A group of people gathered around a performance in Trinity Square.
Actor Walter Borden plays King Lear at Toronto’s Homeless Memorial outside Holy Trinity, Trinity Square. At right, he is joined by Michael Bennett Leroux (centre) and Peyton LeBarr.
By 
 on April 1, 2018
Photography: 
Michael Hudson

King Lear comes to public square

Holy Trinity, Trinity Square’s monthly observance for Toronto’s homeless on Feb. 13 included a novel component: a performance based on Shakespeare’s tragedy King Lear.

The bard’s words stretched across the centuries as three seasoned actors took to the chilly public square beside the downtown church and raised a call to action for the homeless. They performed “Too Little Care,” a short dramatic piece based on the passage where, turned out in a raging storm, the mentally deteriorating old king has a sudden epiphany. He acknowledges the pitiful circumstances of the dispossessed and calls complacency to account.

“Poor naked wretches, wheresoe’er you are,
That bide the pelting of this pitiless storm,
How shall your houseless heads and unfed sides,
Your loop’d and window’d raggedness, defend you
From seasons such as these? O, I have ta’en

Too little care of this!”

Venerable actor and lifelong social activist Walter Borden played Lear, with Michael Bennett Leroux and Peyton LeBarr in supporting roles. Encouraged to become a chorus, onlookers chanted, “Oh I have ta’en too little care of this!”

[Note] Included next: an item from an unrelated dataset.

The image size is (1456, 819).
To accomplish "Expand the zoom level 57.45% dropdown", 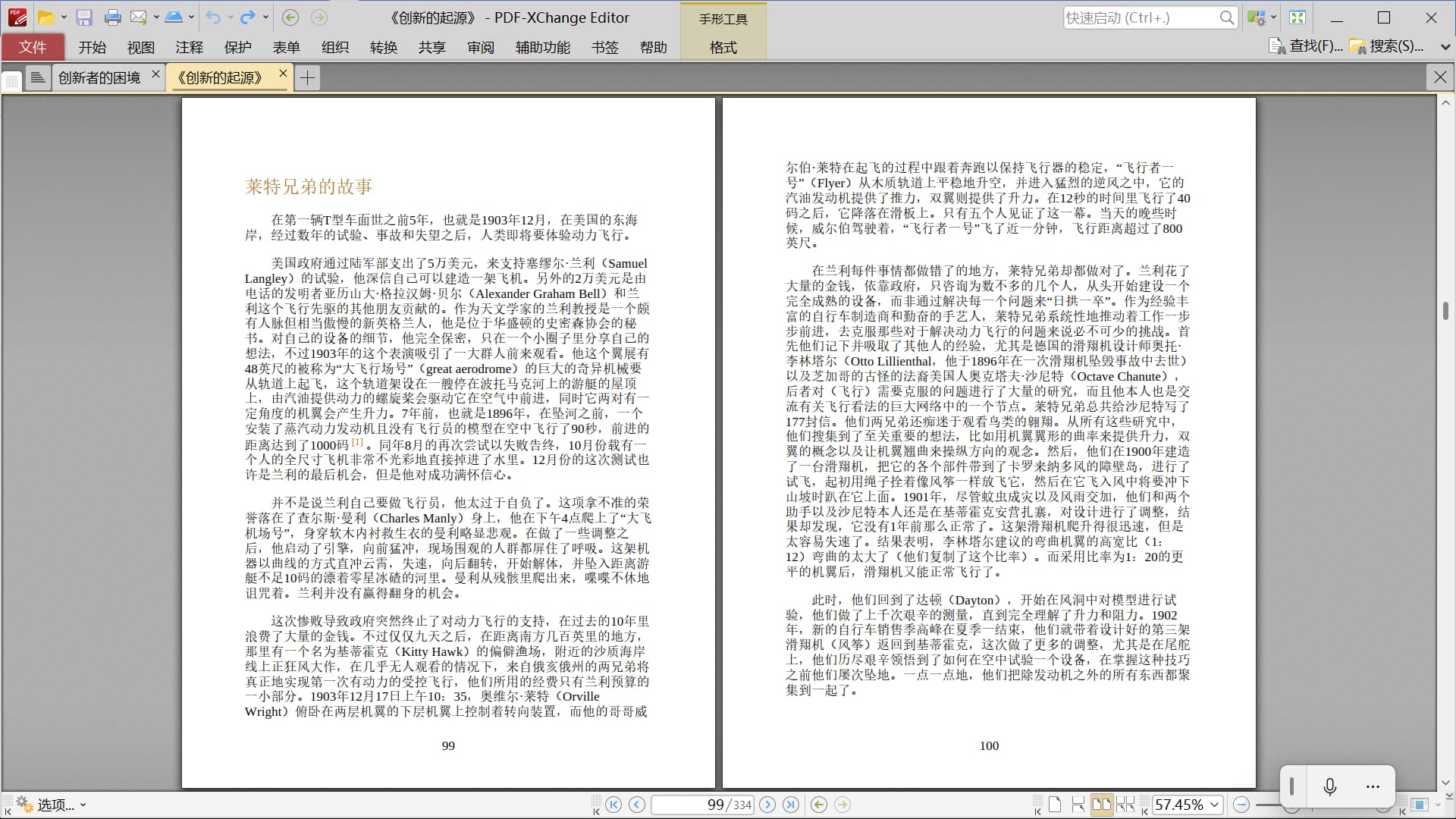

“Any thinking, empathetic, sympathetic person could make that same statement about the homeless today,” said Mr. Borden, who recently played Lear in a production that portrayed him as having a hallucinatory dementia. “Society as a whole, and the individuals who make it up, have definitely taken too little care of this.”

The performance at the Toronto Homeless Memorial, located outside the church, was deliberately planned for the winter, explained Kate Werneburg, an actor who wrote and directed Too Little Care and designed it to speak to a deaf-eared and complacent society.

“It became clear the city was not prepared to respond appropriately to the needs underhoused people would have in the extreme cold,” said Ms. Werneburg, the church’s volunteer co-ordinator. “We wanted people who are also experiencing dispossession to feel seen and recognized.”

When Ms. Werneburg herself played Lear back in theatre school, her director told her no acting was required to perform this passage, saying “All you need to do is think about everyone who at this very moment is sleeping on a subway grate on Yonge Street. What have you done about that today?”